A large part of reaping the benefits of sleep is knowing when you’re not getting the right amount. According to a 2013 Gallup survey, 40% of Americans get less than the recommended seven to eight hours a night. While the typical person still logs about 6.8 hours of sleep per night, that’s a drop from the 7.9 Americans were getting in the 1940s.

When it comes to adequate sleep, it’s much more personalized than previously thought. Some people feel great on five hours of rest, while others need ten. The best way to determine if you’re getting the right amount, doctors say, is to find out how many hours of sleep you need to be able to wake up without an alarm and feel rested, refreshed, and energetic throughout the day.

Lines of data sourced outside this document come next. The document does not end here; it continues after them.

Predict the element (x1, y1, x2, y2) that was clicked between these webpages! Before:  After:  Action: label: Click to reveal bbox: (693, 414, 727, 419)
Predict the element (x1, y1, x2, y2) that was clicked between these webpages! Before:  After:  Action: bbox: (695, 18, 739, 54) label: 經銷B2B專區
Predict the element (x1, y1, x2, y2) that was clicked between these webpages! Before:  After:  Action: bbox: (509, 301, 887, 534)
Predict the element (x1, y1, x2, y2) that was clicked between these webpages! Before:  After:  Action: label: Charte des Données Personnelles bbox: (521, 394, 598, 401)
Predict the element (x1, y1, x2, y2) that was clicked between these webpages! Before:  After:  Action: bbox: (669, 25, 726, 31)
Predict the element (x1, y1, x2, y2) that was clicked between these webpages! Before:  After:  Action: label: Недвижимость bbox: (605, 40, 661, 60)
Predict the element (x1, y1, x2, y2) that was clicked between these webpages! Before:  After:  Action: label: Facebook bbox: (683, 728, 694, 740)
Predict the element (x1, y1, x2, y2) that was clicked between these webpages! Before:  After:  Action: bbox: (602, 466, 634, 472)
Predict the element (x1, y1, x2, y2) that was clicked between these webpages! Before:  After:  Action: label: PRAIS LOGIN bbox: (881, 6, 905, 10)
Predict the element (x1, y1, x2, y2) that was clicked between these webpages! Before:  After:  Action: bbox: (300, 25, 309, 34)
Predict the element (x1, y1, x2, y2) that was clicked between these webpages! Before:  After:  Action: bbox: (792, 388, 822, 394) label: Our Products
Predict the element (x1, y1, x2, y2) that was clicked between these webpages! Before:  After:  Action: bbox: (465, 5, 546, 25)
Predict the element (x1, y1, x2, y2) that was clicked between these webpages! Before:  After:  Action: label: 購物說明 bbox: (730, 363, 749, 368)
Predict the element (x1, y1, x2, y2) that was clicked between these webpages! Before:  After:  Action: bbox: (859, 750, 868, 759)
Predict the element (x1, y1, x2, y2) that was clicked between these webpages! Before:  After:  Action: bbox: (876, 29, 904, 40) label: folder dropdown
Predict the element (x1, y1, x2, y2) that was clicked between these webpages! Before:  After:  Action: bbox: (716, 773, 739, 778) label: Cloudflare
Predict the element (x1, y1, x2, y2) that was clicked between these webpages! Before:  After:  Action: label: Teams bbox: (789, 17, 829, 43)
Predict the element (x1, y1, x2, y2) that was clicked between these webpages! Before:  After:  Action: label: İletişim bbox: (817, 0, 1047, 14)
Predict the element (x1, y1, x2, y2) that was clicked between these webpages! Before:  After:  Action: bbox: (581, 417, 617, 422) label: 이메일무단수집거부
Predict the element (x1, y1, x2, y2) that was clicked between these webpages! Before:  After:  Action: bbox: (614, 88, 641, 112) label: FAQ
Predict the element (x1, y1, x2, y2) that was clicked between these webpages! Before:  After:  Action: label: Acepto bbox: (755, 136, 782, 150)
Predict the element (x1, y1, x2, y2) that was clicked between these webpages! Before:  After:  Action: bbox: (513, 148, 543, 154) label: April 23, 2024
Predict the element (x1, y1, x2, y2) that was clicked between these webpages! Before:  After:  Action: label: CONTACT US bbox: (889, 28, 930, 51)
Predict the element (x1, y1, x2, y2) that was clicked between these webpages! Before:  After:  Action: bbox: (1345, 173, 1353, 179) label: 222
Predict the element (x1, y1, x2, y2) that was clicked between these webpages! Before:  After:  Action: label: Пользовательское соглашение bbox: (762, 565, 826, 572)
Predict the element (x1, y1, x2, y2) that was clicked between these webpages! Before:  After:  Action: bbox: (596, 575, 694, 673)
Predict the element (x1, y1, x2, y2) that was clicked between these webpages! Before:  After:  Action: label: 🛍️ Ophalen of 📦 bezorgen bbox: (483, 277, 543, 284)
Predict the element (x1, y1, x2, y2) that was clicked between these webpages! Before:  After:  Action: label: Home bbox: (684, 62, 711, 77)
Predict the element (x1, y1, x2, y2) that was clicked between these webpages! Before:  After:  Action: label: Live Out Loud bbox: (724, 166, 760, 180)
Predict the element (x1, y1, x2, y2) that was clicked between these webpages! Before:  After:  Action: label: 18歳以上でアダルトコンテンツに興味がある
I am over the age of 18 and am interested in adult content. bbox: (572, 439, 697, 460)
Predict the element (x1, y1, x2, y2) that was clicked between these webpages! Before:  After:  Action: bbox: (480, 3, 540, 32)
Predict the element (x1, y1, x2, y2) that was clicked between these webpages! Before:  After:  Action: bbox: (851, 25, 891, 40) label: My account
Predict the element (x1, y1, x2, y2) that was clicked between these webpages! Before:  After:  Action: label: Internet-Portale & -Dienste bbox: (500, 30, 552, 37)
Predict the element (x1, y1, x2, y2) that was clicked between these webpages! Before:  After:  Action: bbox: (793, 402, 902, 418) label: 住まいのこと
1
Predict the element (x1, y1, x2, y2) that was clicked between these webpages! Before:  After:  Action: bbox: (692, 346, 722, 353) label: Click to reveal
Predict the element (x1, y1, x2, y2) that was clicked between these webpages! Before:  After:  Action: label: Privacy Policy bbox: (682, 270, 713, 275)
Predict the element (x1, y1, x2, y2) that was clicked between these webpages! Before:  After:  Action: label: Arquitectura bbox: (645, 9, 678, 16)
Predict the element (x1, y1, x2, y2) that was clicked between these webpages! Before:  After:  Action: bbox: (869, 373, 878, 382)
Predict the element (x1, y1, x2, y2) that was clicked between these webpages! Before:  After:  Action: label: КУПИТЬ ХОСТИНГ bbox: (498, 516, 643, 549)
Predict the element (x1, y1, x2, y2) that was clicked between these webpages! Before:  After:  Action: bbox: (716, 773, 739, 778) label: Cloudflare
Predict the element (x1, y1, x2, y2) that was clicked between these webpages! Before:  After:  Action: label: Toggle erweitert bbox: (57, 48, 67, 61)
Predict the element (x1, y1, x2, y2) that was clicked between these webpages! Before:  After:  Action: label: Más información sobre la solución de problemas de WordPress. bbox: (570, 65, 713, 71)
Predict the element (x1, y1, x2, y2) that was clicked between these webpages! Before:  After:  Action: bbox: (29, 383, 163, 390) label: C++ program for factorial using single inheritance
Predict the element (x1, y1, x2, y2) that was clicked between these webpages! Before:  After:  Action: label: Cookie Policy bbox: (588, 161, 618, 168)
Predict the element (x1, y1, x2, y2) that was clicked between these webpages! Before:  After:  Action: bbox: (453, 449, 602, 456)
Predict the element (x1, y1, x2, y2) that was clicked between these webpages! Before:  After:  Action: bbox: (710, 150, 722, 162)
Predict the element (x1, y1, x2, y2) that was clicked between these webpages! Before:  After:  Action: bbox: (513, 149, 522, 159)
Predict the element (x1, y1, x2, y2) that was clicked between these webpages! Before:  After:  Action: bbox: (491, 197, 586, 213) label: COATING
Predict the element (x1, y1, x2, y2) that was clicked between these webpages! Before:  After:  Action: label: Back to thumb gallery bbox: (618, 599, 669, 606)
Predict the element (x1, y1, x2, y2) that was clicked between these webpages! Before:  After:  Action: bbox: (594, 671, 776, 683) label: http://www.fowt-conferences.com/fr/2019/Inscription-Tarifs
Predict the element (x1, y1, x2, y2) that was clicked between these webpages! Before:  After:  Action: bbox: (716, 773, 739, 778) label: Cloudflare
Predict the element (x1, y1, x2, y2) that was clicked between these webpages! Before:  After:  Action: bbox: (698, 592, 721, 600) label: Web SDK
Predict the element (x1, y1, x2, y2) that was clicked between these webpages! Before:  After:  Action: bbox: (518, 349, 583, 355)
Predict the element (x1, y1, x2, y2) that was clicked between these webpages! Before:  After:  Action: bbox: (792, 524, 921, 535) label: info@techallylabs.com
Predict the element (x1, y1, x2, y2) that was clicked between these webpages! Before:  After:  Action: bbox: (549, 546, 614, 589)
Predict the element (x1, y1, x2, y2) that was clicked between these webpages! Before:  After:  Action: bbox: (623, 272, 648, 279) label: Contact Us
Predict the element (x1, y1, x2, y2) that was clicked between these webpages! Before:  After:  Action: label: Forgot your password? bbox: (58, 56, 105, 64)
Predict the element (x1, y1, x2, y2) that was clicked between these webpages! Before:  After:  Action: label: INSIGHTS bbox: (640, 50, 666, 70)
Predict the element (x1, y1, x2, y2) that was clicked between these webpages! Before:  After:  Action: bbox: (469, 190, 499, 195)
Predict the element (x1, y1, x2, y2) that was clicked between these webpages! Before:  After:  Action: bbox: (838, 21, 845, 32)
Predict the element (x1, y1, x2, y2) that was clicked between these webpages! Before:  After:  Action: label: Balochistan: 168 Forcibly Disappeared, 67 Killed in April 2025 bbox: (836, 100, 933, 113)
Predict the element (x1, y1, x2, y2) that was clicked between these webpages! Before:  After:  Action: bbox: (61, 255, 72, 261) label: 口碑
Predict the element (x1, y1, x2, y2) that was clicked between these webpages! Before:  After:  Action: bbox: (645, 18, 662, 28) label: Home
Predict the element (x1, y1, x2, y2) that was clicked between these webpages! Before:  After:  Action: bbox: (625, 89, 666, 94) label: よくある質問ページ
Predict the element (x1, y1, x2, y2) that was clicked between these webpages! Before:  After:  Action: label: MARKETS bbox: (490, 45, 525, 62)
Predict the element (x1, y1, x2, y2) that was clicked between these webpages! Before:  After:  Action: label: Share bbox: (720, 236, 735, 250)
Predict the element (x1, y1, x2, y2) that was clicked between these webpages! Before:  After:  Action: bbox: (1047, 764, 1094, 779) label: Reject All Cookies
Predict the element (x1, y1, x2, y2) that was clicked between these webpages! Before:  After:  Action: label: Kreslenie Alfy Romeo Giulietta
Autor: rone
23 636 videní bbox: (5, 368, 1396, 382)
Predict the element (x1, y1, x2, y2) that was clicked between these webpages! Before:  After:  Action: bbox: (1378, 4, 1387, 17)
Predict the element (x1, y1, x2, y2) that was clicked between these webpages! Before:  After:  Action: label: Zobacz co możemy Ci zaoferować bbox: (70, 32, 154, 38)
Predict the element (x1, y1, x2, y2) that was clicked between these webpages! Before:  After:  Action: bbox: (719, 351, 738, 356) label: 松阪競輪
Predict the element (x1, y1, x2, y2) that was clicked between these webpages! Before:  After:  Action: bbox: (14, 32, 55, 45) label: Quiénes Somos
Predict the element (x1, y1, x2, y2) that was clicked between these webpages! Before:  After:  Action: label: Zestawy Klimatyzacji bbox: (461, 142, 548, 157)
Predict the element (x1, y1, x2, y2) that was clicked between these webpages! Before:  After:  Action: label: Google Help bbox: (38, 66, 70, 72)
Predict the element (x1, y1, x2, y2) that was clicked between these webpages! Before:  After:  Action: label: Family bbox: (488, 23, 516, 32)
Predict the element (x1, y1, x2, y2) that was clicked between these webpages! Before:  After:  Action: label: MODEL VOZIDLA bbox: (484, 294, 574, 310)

Since reforming her sleep habits, Mitchell has been clocking up to seven hours of shuteye a night for the past two months. “I’m alert in the morning, my balance is better, and I feel peppier,” says Mitchell. Getting enough sleep has helped her better deal with her cancers, and its symptoms. The best news is that she recently found out that her brain tumor is shrinking, and there are fewer cancerous spots on her lungs.